It’s not just Jack Straw who’s playing fast and loose with freedom of information, says Chris Ames. Heathrow campaigners are finding it impossible to get a straight answer from the Department for Transport
Following Jack Straw’s veto of the release of the pre-Iraq war cabinet minutes, the government’s commitment to freedom of information (FOI) has again been called into question. Campaigners against the third Heathrow runway are finding the Department for Transport (DfT) strangely reluctant to publish the latest versions of documents that have already proved painfully embarrassing for ministers. Both Greenpeace and Tory MP Justine Greening have previously used FOI laws to obtain evidence revealing the relationship between ministers and officials at the DfT and BAA over airport expansion. In this light, it is not surprising that the department is trying every trick in the book — and some that aren’t in the book — to block new requests for similar papers.
Greening famously obtained proof that BAA helped the DfT to ‘reverse-engineer’ its forecasts to show that a new runway would meet ministers’ ‘strict environmental tests’. This evidence came from a request for disclosure of communications between the two organisations. But the DfT has refused two almost identical requests from Greening covering later periods. The Information Commissioner, Richard Thomas, is expected to rule shortly on her complaints.
Many of the papers the DfT is withholding cover the period immediately before it launched its consultation document on Heathrow expansion in November 2007. The department has disclosed that they include around 30 exchanges, which ‘without exception… relate to the preparation of the final supporting technical reports (all since published) or to BAA technical input to the main consultation document’. The two reasons it has given for withholding these exchanges have already been rejected by Thomas.
The main reason cited by the DfT, using provisions in the environmental information regulations rather than the very similar FOI Act, are that they are ‘unfinished’. Thomas has already ruled in an earlier case — albeit one that the DfT is appealing — that this provision simply does not apply to early versions of papers that have since been published.
The DfT’s reason for concluding that the balance of public interest requires suppression of the documents is even more clearly against both the spirit of FOI laws and the letter of Thomas’s published guidance. Although the department has admitted that the papers ‘could give insight into how the final documents were developed’, it has claimed that this would lead to a ‘distorted view of how the final documents developed’ and to ‘ill-informed’ speculation.

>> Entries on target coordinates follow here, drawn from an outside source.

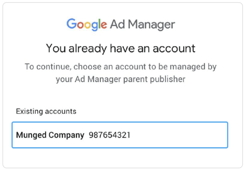The width and height of the screenshot is (245, 169).
Task: Click the word choose in the instructions
Action: coord(87,67)
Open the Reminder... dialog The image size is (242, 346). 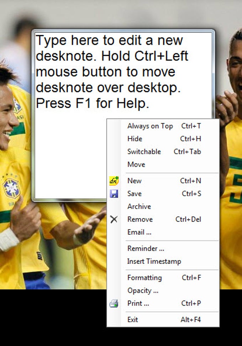(x=163, y=248)
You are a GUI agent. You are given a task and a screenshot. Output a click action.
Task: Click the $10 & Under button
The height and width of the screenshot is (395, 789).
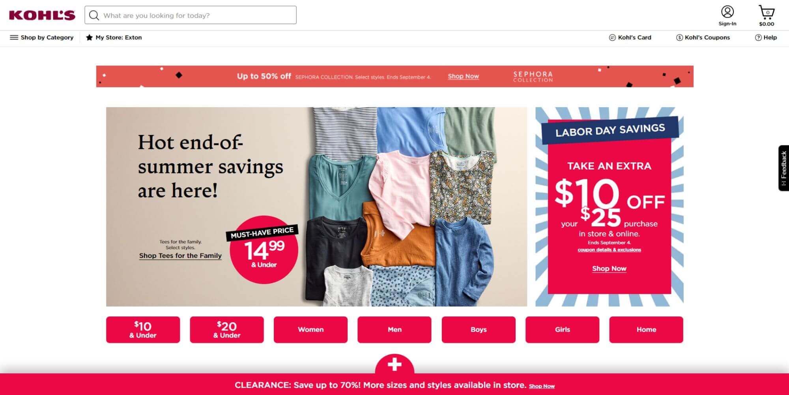pos(143,329)
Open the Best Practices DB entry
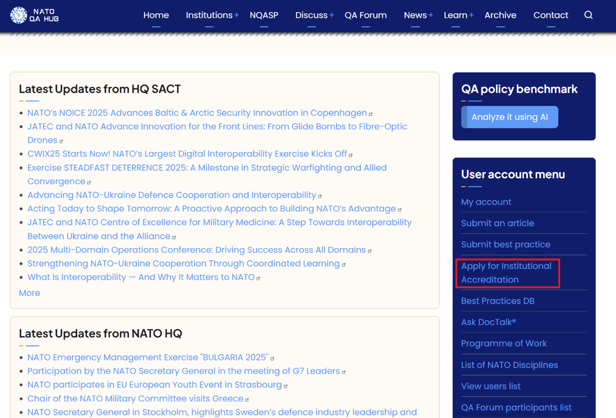 pyautogui.click(x=498, y=301)
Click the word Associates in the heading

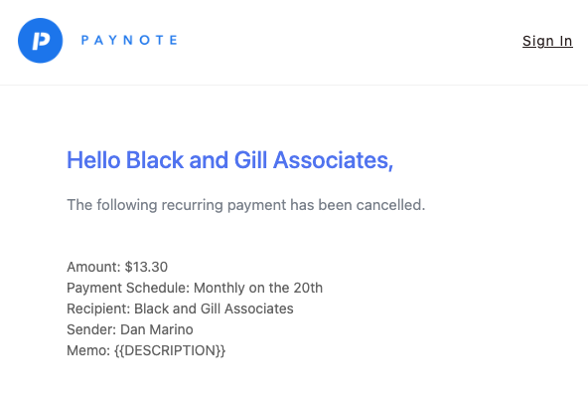click(333, 160)
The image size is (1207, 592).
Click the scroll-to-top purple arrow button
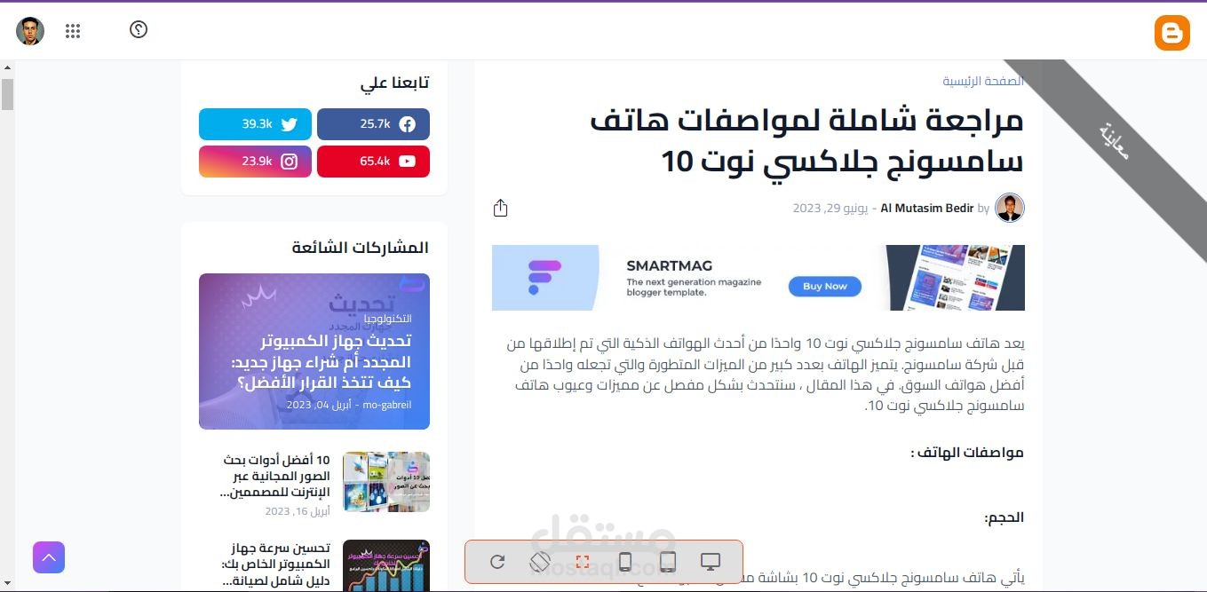[48, 556]
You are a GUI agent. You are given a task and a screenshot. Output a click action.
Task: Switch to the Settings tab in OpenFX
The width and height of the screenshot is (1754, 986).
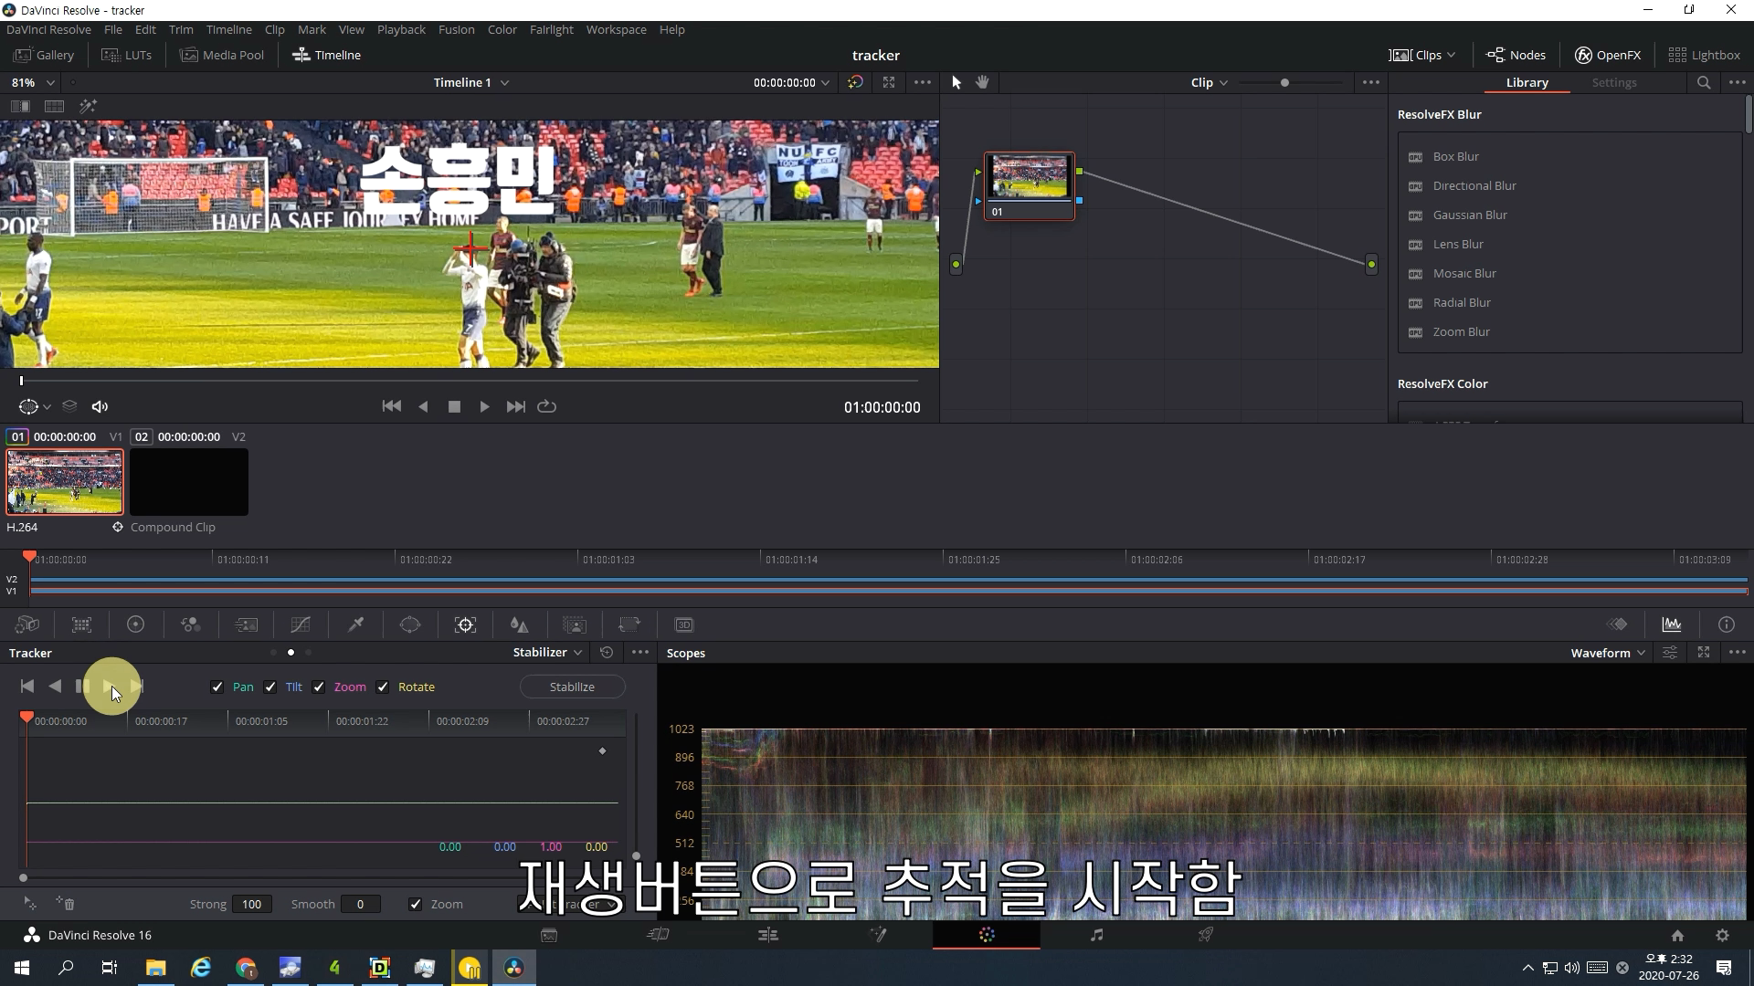coord(1613,82)
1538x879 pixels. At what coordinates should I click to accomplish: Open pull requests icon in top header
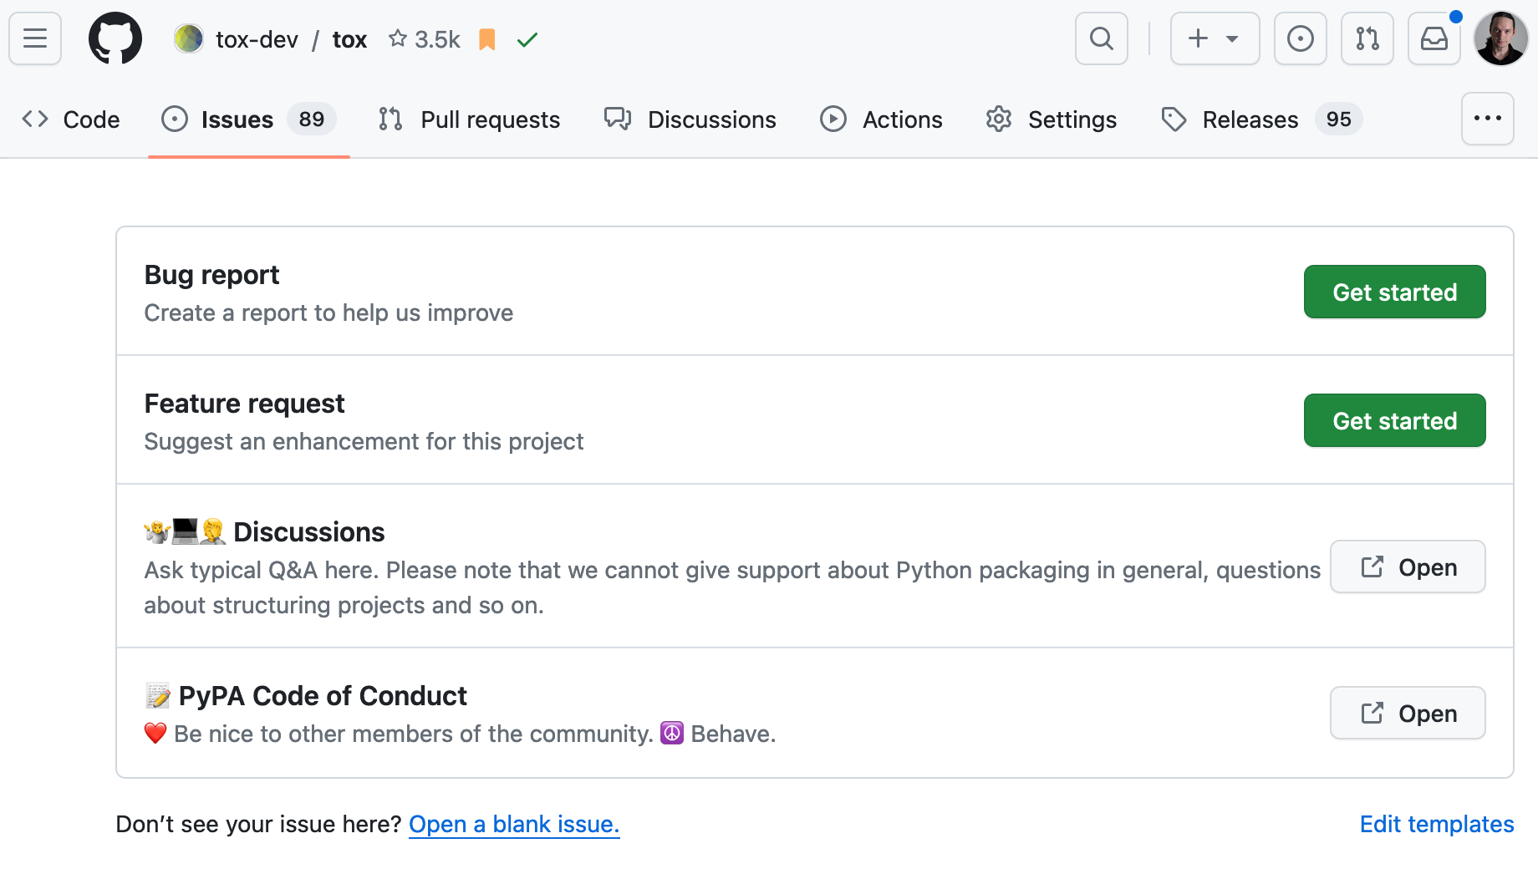(1367, 38)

If not a direct admission that the papers are damaging, this is as close as you will ever see in a refusal notice to such an admission. This type of negative approach to information requests has been specifically ruled out in guidance published by Thomas, who says that the answer to ‘ill-informed’ speculation is more, not less, information.
But the DfT seems unable to conjure up any reason to refuse Greenpeace’s request. The environmental campaign group previously obtained the department’s risk register documents for the airport expansion project, which showed how officials said one thing in private and something very different in public, particularly as ministers prepared to launch the consultation. Last October it put in a new request for later versions of the same documents.
Four months on, the DfT has yet to provide a substantive response, in spite of a statutory requirement to do so within 20 working days.
Ben Stewart, Greenpeace’s head of press, who made the request, says the official handling it initially told him that it would be straightforward, requiring only an assessment of which parts of the documents needed to be ‘redacted’, meaning censored.
But then things became complicated. The case was linked with one from another requester, later said to be Greening, in which an internal review was said to be ongoing. Although there is no provision in the FOI Act for delay on these grounds, delay is what the DfT has done ever since.
Stewart says: ‘I thought it would be straightforward to ask for and get the latest in a series of documents that had already been released. As it is, over the past few months, I have had some of the most bizarre conversations of my life with DfT officials, who seem incapable of abiding by a single aspect of the FOI regulations. First they simply ignored my request, then they promised me the documents by the end of the week, every week.
‘They then dispensed with serial misrepresentation and went instead for the silent treatment, replying to every question with the phrase ‘I will only discuss this with you in writing’, even when I asked them how they were. So I wrote, and they didn’t reply. I phoned to ask if there was an information rights team at the DfT — as there is at most Whitehall departments — but this question was addressed as if it was a matter of national security. They simply couldn’t talk about the existence or otherwise of such a team.’
The DfT has declined to comment on the grounds that the case is still under consideration. But the Information Commissioner’s office has now written to the department twice about the case, including a letter in December from the assistant commissioner, Gerard Tracey.
Last week Stewart received a call from the information rights department at the DfT — which does indeed exist — to apologise for the treatment he has received. But, unsurprisingly for a spin doctor, he is quick to point to an obvious conclusion: ‘I’m wondering, if Hoon’s case for a third runway is so strong, what is he hiding?’